Kalangan buruh mendesak pemerintah untuk menunda kenaikan tarif Cukai Hasil Tembakau (CHT) selama tiga tahun ke depan. Mereka menilai kebijakan fiskal yang selama ini diterapkan justru memperlemah industri hasil tembakau (IHT), meningkatkan risiko pemutusan hubungan kerja (PHK), dan memperluas peredaran rokok ilegal. Seruan ini juga ditujukan kepada Dirjen Bea dan Cukai yang baru, Letjen Djaka Budi Utama, agar mempertimbangkan usulan moratorium dalam perumusan kebijakan CHT 2026–2029.

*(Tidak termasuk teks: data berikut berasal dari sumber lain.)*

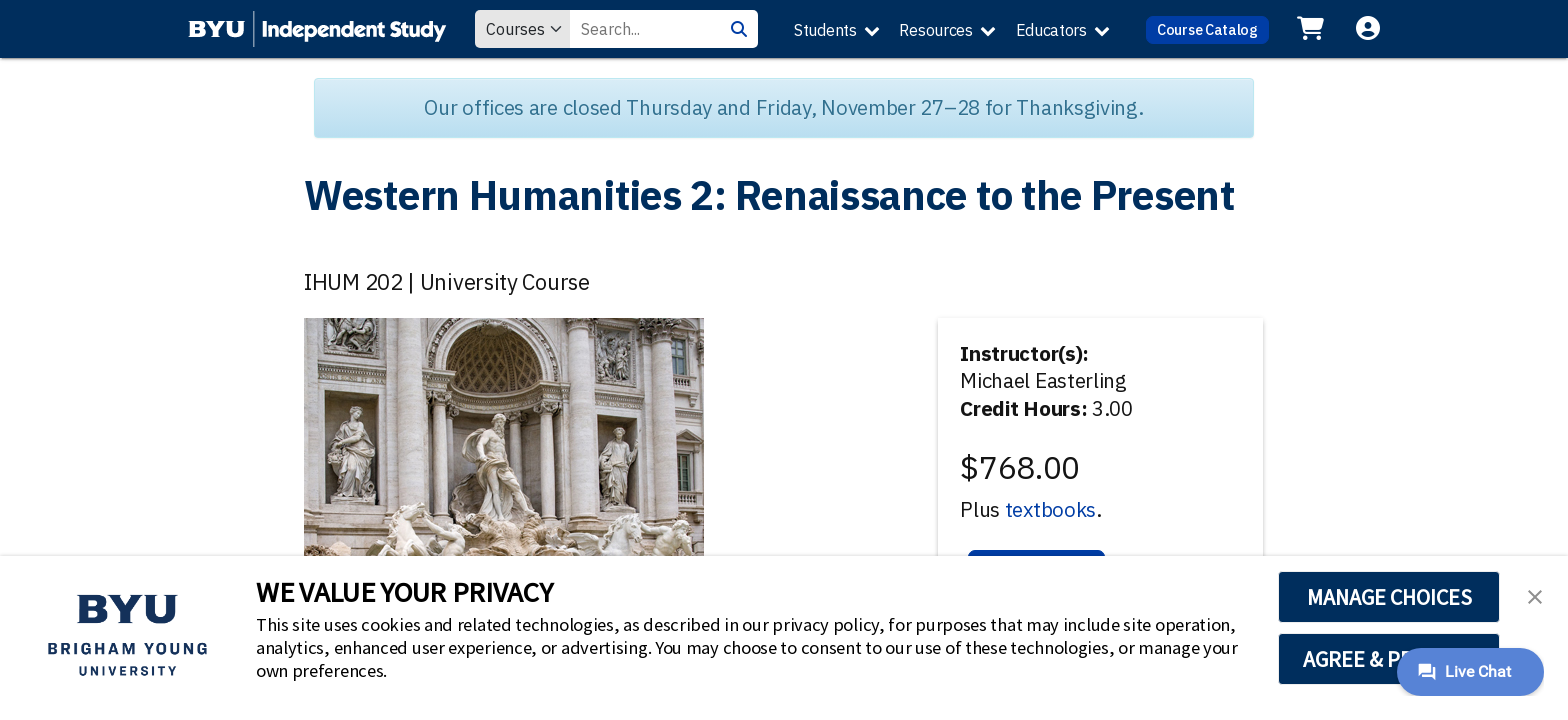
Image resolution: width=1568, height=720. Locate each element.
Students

Ketua Umum Federasi Serikat Pekerja Rokok Tembakau Makanan Minuman Serikat Pekerja Seluruh Indonesia (FSP RTMM-SPSI), Sudarto AS, menyatakan bahwa kebijakan kenaikan cukai tahunan selama ini justru menjadi bumerang bagi industri.
“Kenaikan cukai tahunan, yang tidak efektif dalam mengendalikan konsumsi serta berdampak pada target penerimaan negara, adalah bukti kebijakan yang merugikan semua pihak. Rokok legal sudah mahal dan tertekan, rokok ilegal terus tumbuh,” ungkapnya dilansir dari keterangan resmi, Rabu (25/6).
Sudarto mendukung penuh usulan moratorium CHT selama tiga tahun, namun dengan catatan bahwa penundaan tersebut tidak diikuti dengan lonjakan tarif yang drastis setelahnya. “Sudah seharusnya cukai rokok tidak naik, namun jangan seperti tahun-tahun yang lalu, tidak naik tapi berikutnya kenaikannya berlipat ganda atau dirapel,” kata dia.
Ia menilai bahwa dalam kondisi ekonomi yang masih penuh tekanan, penundaan kenaikan cukai justru dapat menjaga daya beli masyarakat dan menyelamatkan lapangan kerja. “Industri ini padat karya, menyerap tenaga kerja dalam jumlah yang besar. Banyak dan/atau besarnya daya beli pekerja berperan dalam menjaga perekonomian nasional. Hal ini juga merupakan bentuk tanggung jawab pemerintah dalam menjamin hak atas pekerjaan dan penghidupan yang layak seperti diatur dalam UUD 1945,” tegasnya.
Sebagai solusi jangka panjang, Sudarto juga mendorong pemerintah untuk melakukan deregulasi dan revitalisasi industri guna meringankan beban sektor padat karya. “Perlu tindakan nyata; keringanan bahkan penghapusan berbagai beban yang terlalu berat yang mengancam kelangsungan industri sebagai sawah ladang sumber mata pencaharian pekerja,” kata Sudarto.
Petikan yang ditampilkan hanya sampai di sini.